American Journal of Digestive Diseases
Dianetics book review
Because a considerable mass of non-medical people have been puzzled
by this book, and some of them seek the opinion of physicians with
respect to its value, it might be an advantage if the physician could
have it appraised without being forced to read it. This review, made
for that purpose, takes the attitude that Hubbard has not produced any
scientific proof to support his theories and consequently "dianetics"
is unacceptable as a means of psychotherapy.
He replaces the unconscious mind of psychoanalysis by a sub-mind
("reactive mind") which is always conscious, even when the individual
is unconscious. The impressions made upon this "reactive mind" by
environment and experience are called engrams. Though dormant,
engrams may be reactivated by a repetition, during consciousness, of
the experience originally producing them. This reactivation gives the
engram "command power" over the individual, blocking all attempts of
the conscious mind to disobey such command. The upshot is that
everyone's power to think is interfered with by such engram activity
(pain records) so that few persons possess more than 10 percent of
their "potential awareness."
This sad state of affairs, however, ought not to give us the
slightest concern because dianetic therapy deletes all the pain from a
life-time, causing all aberrations and psychosomatic illness to
vanish. How? In reverie, with a professional therapist nearby, the
patient returns and re-lives the experience of the engrams. This
simple process removes the pain and blocking effect of the engrams
which are now "filed" as useful memory. The individual is thus
"released" and becomes a "clear," or normal.
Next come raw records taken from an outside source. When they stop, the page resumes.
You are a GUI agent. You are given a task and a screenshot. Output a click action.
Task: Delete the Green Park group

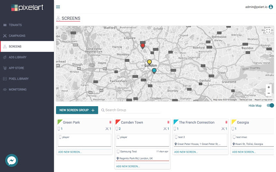click(x=110, y=122)
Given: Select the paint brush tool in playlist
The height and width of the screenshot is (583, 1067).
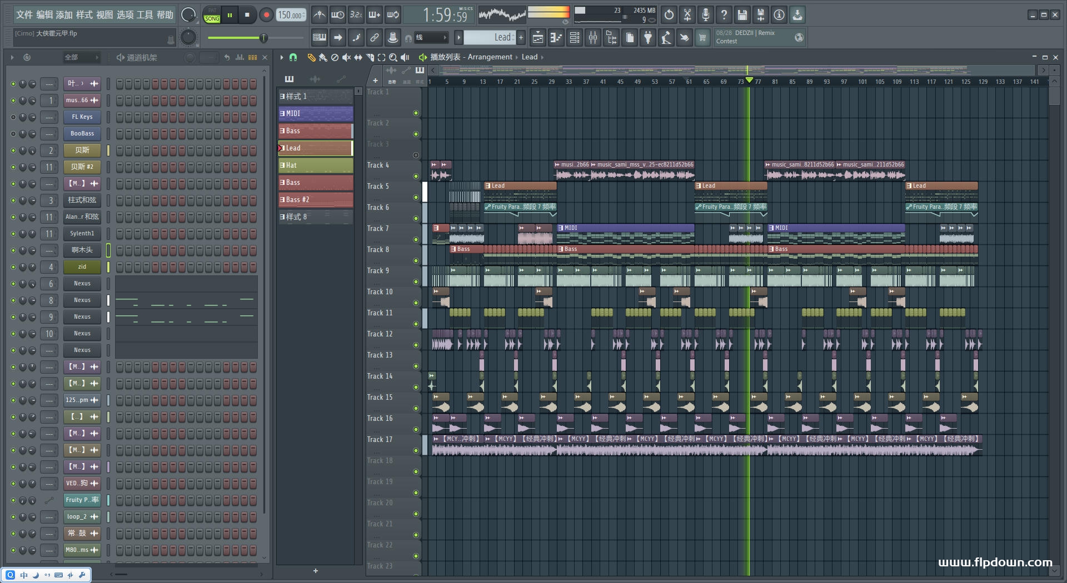Looking at the screenshot, I should click(x=323, y=57).
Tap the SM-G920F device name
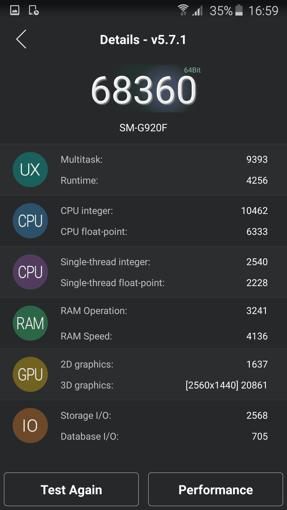The width and height of the screenshot is (287, 510). pos(144,128)
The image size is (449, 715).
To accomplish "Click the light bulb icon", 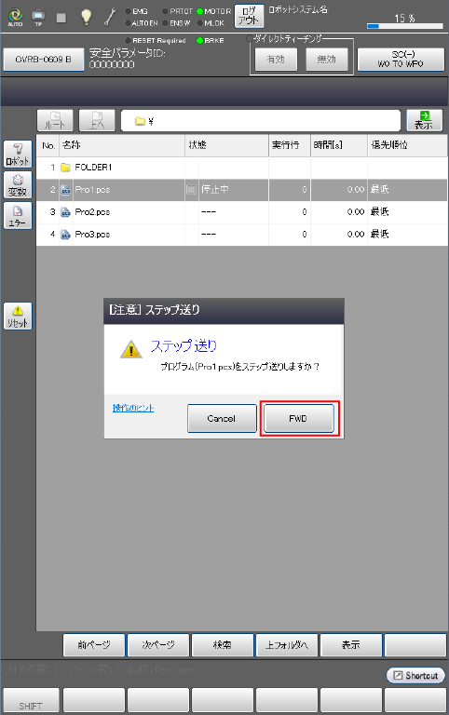I will (x=86, y=18).
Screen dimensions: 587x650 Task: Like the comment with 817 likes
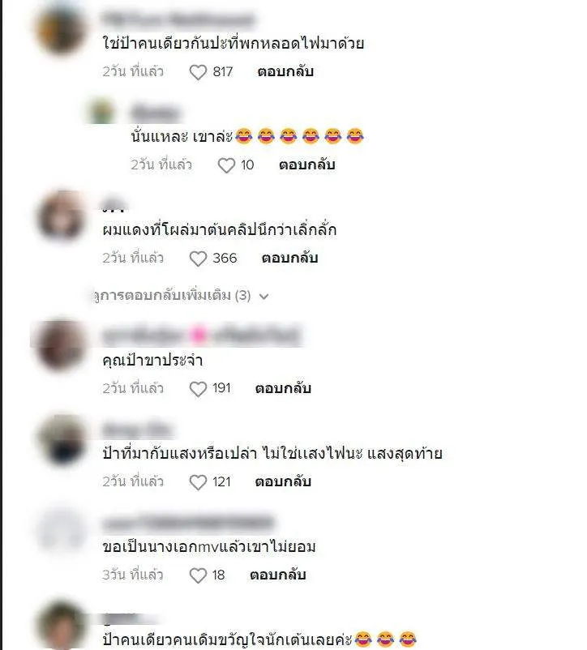point(198,72)
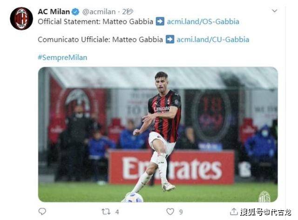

That the dynamic principle of existence is survival will be easily
accepted by most biologists. That the fundamental and basic nature of
man is good (which Hubbard states as an irrefutable axiom) is by no
means easy to prove or deny. That even the most severe psychological
blocking readily yields to a process resembling meditation is quite
out of line with the experience of most, if not all, psychologists.
Physicians would be wise to advise patients enquiring about
"dianetics" to leave the subject alone. Introspective activities,
even when assisted by a lay or "professional" therapist, are harmful
to many individuals. The book is written in a vein of such optimistic
euphoria as to cast suspicion on its fundamental soundness. In all
psychoanalytic experience, if one thing is agreed upon, it is this -
that the blocked complex seldom is relieved easily.